Aug

1

Illinois State Supreme Court DUI Ruling Raises Concerns

By Topher

A recent ruling by the Illinois Supreme Court has proven controversial in the months following the decision as prosecutors have begun using it as a new weapon in DUI cases. Charges in DUI cases may be upgraded without evidence of a driver’s impairment at the time of the accident.

In April, the court ruled that drivers in fatal driving accidents could be found guilty of a felony if trace amounts of an illegal drug are found in their bodies.

The new ruling means prosecutors no longer have to prove that drugs contributed to a crash, simply that they were present in a driver’s system. In the original case, a felony conviction was upheld against a pickup truck driver showing traces of methamphetamine after he crashed and killed two people.

Just one month later, prosecutors in DuPage County used the Supreme Court’s ruling to upgrade a misdemeanor charge to felony aggravated DUI involving drugs. That upgrade changed the defendant’s possible sentencing from 12 months of jail time to three to 14 years in prison.

At least four prosecutions in Cook, DuPage and Kane counties have already applied the Supreme Court’s opinion, each involving alleged use of illegal drugs.

The new precedent has safety advocates applauding the decision, while defense lawyers suggest it may misinterpret the intent behind Illinois’ drunken-driving laws.

“What they’re saying is just because you used drugs in the past, even though you could be safe on the road at the present time, we don’t want you on our highways, and that’s questionable,” a Wheaton, Ill., DUI attorney told the Chicago Tribune.

Others concerned claim the decision may put prescription drug users at risk as the law applies to both illicit drugs and controlled substances. Drivers may be unaware of how long a drug can be detected in their system.

Prior to the court’s ruling, it was necessary to show impairment in a fatal drug-related crash, which was often difficult without a set standard such as the .08 blood alcohol limit for drunk driving.

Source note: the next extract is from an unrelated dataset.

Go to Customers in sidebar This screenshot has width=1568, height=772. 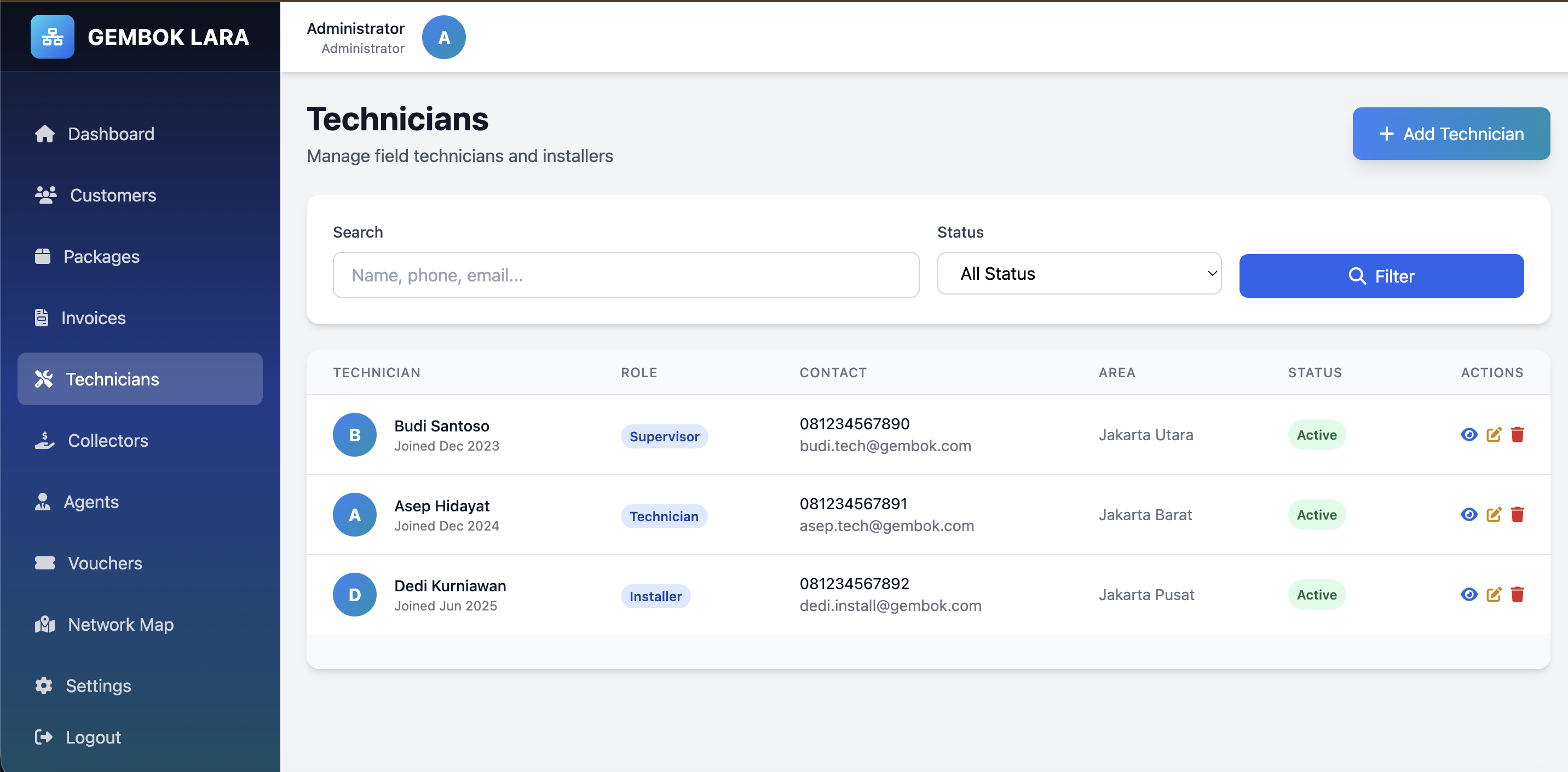pos(113,195)
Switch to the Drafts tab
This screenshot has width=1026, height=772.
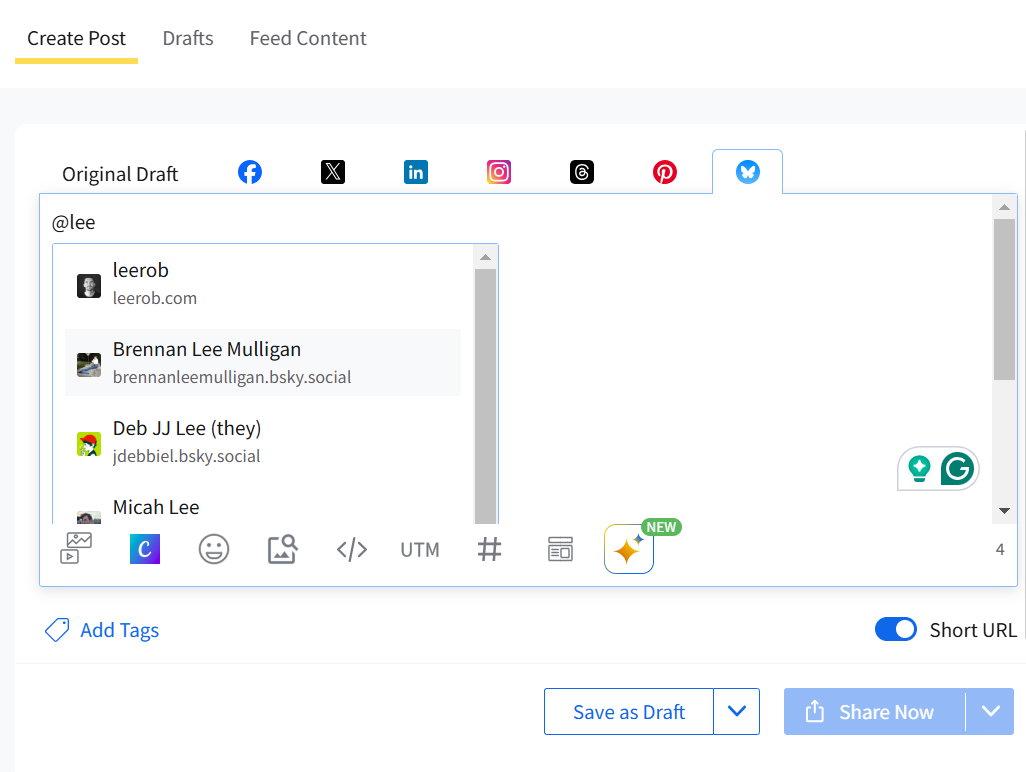click(x=188, y=38)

The ruling grew out of a crash on Christmas Day 2004 when Aaron Martin, 24, left a Peoria bar in his pickup and missed a curve, hitting a car head-on and killing a 50-year old woman and her elderly mother. Trace amounts of methamphetamine were found in the driver’s urine, but no alcohol.

Martin was convicted of aggravated DUI involving drugs by a Peoria County jury, and the judge sentenced him to six years in prison. The conviction was overturned in August 2009 by a state appeals court, after prosecutors failed to show a causal relationship between the drugs and the driving accident.

The appellate decision was then overturned by the Illinois Supreme Court when the justices ruled “no causal connection” was needed due to Illinois’ longstanding zero-tolerance stance on drugged driving. The court’s opinion suggests the real crime is bad driving, which is why proof of impairment is not necessary.

May

18

Tougher DUI Laws Have Unintended Impact On States

By Mary Ann

The Illinois DUI law change that took effect in January made all DUI offenses felonies if committed by a driver who lacked either a valid driver’s license or valid automobile insurance at the time of the offense. And now, the criminal court is flooded with new charges.

Lake County anticipates that felony DUI charges in 2006 will double the number filed in 2005 and has hired additional staff to handle the increased caseload.

Other counties have seen similar increases, but have thus far been able to handle the cases by reassigning employees and redistributing the workload.

The full impact of the increased caseload isn’t yet apparent, but Rep. William Black (R-Danville), who sponsored the bill, told the Chicago Tribune that he would ask for revisions if enforcement proved too difficult for judges and prosecutors.